Given these constraints, K3s is the right tool when:
– You need standard Kubernetes APIs (pod, service, deployment, statefulset).
– Your edge site has 2–4 physical machines (HA cluster) or can tolerate single-point-of-failure.
– You can pre-stage container images or run a local registry mirror.
– Your control plane can absorb 10–50ms API latency and occasional upstream disconnects.
When K3s is the wrong fit: ultra-lightweight single-board setups (<512MB RAM, no HA needed), real-time hard deadlines (<100ms control latency), or deep offline operation (weeks without upstream contact). In those cases, use MicroK8s, Docker Compose, or POSIX process control.
Diagram 1: Edge Cluster at 30,000 Feet
An edge K3s cluster sits at a remote site (factory floor, telco tower) and communicates with a central management plane over WAN. This topology decouples site-local failures from central orchestration.

Key flows:
– Raft consensus between servers — K3s embeds etcd; the three servers elect a leader and replicate state.
– HAProxy/KeepAlived in front — Single entry point for kubelet, kubectl, and apiserver clients; masks leader failover.
– Local registry mirror — Agent nodes pull images locally; no repeated WAN downloads.
– etcd snapshots to external storage — NFS mount or S3 sync ensures recovery capability.
– Edge observability sidecar — Prometheus scrapes apiserver and kubelet metrics (port 10259, 10250); forwards to central stack over WAN.
– GitOps over tunnel — Central ArgoCD/Flux repo pushes workloads down; edge cluster pulls and applies manifests.
This architecture tolerates site-local failures (agent node crash, container restart) without central intervention, yet maintains auditability and workload synchronization via GitOps.
Diagram 2: K3s Internal Components
K3s ships as a single binary, but internally runs multiple processes. Understanding this is key to tuning resource allocation and debugging failures.
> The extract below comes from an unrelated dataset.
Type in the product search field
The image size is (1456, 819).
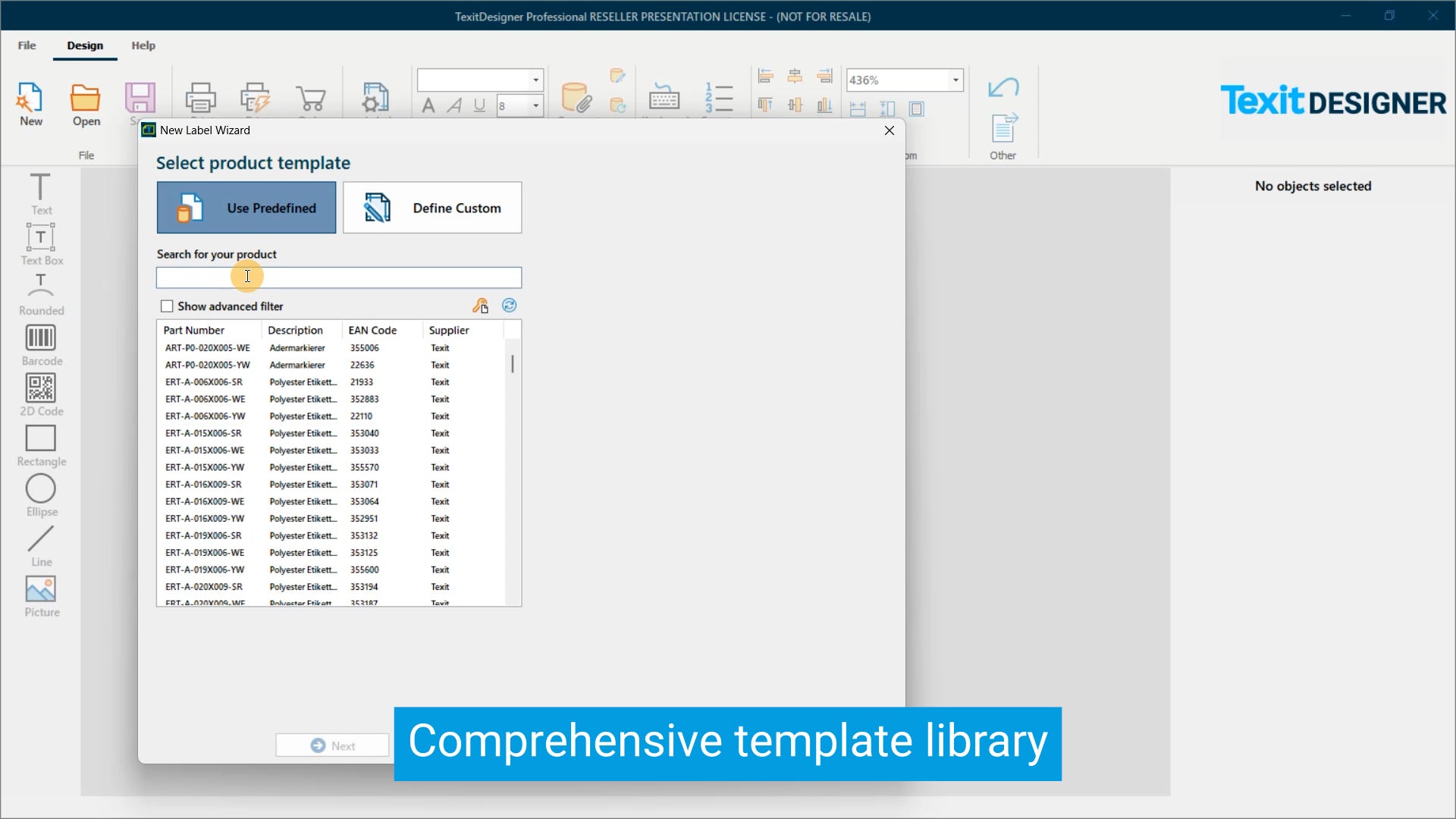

Why one binary? Upstream Kubernetes runs ~5 separate binaries (apiserver, scheduler, controller-manager, kubelet, kube-proxy). K3s bundles these into a single executable because:
– Easier installation (one curl | sh).
– Shared memory between components (no IPC overhead).
– Simplified hardening (single entrypoint, single systemd unit).
– Predictable resource footprint.
kine abstraction: Instead of embedding etcd directly, K3s wraps it with kine—a thin SQL-to-etcd compatibility layer. This allows:
– Using PostgreSQL or MySQL as backend (via --storage-endpoint postgres://...).
– Simpler HA (external DB replication instead of etcd quorum).
– Easier disaster recovery (standard SQL backups).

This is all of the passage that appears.